Add the butter, sugar, along with the cinnamon, ginger, cloves, nutmeg, and vanilla to the bowl of your stand mixer (or use a hand mixer if you prefer) and beat on high until creamy and smooth.
Beat in the molasses on medium speed, scraping down the sides of the bowl until it's all incorporated.
Add the egg and mix well on medium speed.
Add the flour, salt, baking soda, and salt and mix on low speed just until incorporated.
Shape the dough in a rectangle, wrap it in plastic wrap, and refrigerate it for at least 2 hours.
After the dough is chilled, roll it in a 1/4 inch sheet, using flour to make sure the dough doesn't stick to the table or to the rolling pin. It is very important that you roll the dough to the same thickness all over so that your cookies are consistent and they bake the same.
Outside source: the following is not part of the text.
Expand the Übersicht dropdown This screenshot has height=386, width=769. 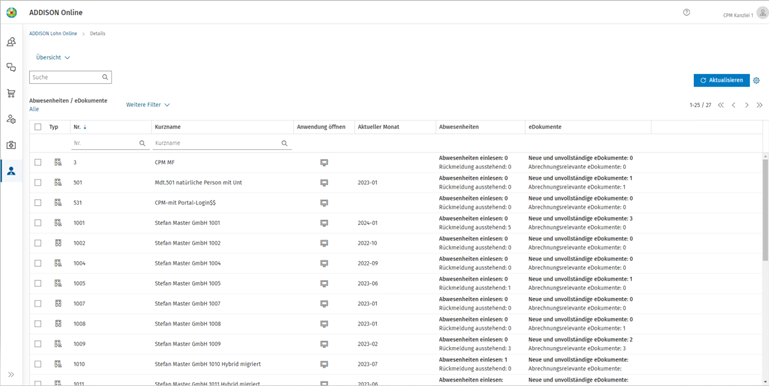(53, 57)
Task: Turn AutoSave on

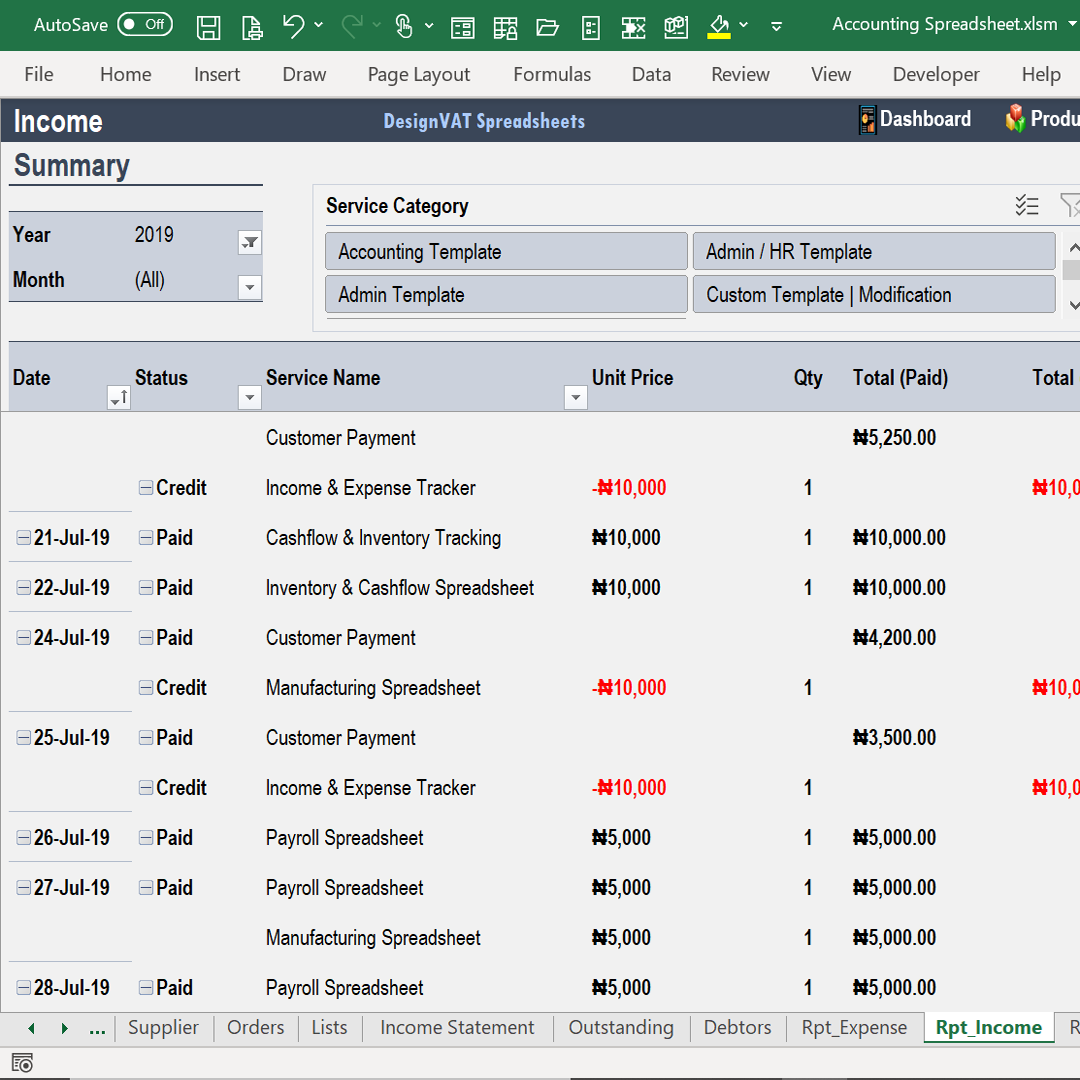Action: click(x=144, y=24)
Cut out the cookies and place them on a baking sheet lined with parchment paper. If there's excess flour, brush it off with a pastry brush or with your hand. We used a 2.5 inch x 3.5 inch gingerbread man cookie cutter and some slightly smaller stars, Christmas tree, and hearts.
Place the tray with the cookies in the fridge for 15 minutes.
Preheat the oven to 350 degrees Fahrenheit (175 degrees Celsius).
Remove the cookies form the fridge and bake them at 350 degrees Fahrenheit (175 degrees Celsius) for 8 minutes, depending on the size and thickness. You will know they are done baking when the edges are hard but the middle is still soft.
Let the cookies cool on the sheet pan for a little while until they harden.